European parliament elections 2019 - the changing landscape of Europe

On 7 February, UK Finance will host a breakfast briefing where we will look at the European elections in May and how, post-Brexit, the landscape across Europe will change.

On 7 February, UK Finance will host a breakfast briefing where we will look at the European elections in May and how, post-Brexit, the landscape across Europe will change.

I believe that there are three key areas to look at:

  • Fragmentation and rebalancing of power between the main political groupings in the European parliament
  • Potential recomposing of the political groups in the European parliament
  • The implications for the European Union's (EU) financial services policies in a post-Brexit EU

Beyond the usual left/right spectrum that we see in most national parliaments, the European parliament is also divided into either pro-European or Euro-sceptic groupings. On the right we usually find MEPs tend to be pro-European because they consider the EU to be a force for business and liberalisation of markets and the economy. Others (mostly on the left) see it as an essential shield to protect European social standards against the consequences of globalisation. Lately though there has been a rise on both sides of those that are critical of the EU's increasing powers and integration plans and are seeking an increased role of the sovereign nation state.

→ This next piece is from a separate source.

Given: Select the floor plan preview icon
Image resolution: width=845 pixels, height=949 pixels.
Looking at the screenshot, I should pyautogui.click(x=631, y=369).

Across Europe, party politics is undergoing major shifts at the national level that will affect the EU in 2019. Centre-left and centre-right parties are expected to lose even greater influence after many years of ?mainstream? dominance.

Political affiliations are much weaker today as jobs have changed, societies have become more fluid, and people are much more mobile. Voters appear to be frustrated by a perception of weakening national governments, the rise of multi-nationals, and growing inequality. In reaction to this, larger numbers of them are choosing fringe or anti-establishment parties.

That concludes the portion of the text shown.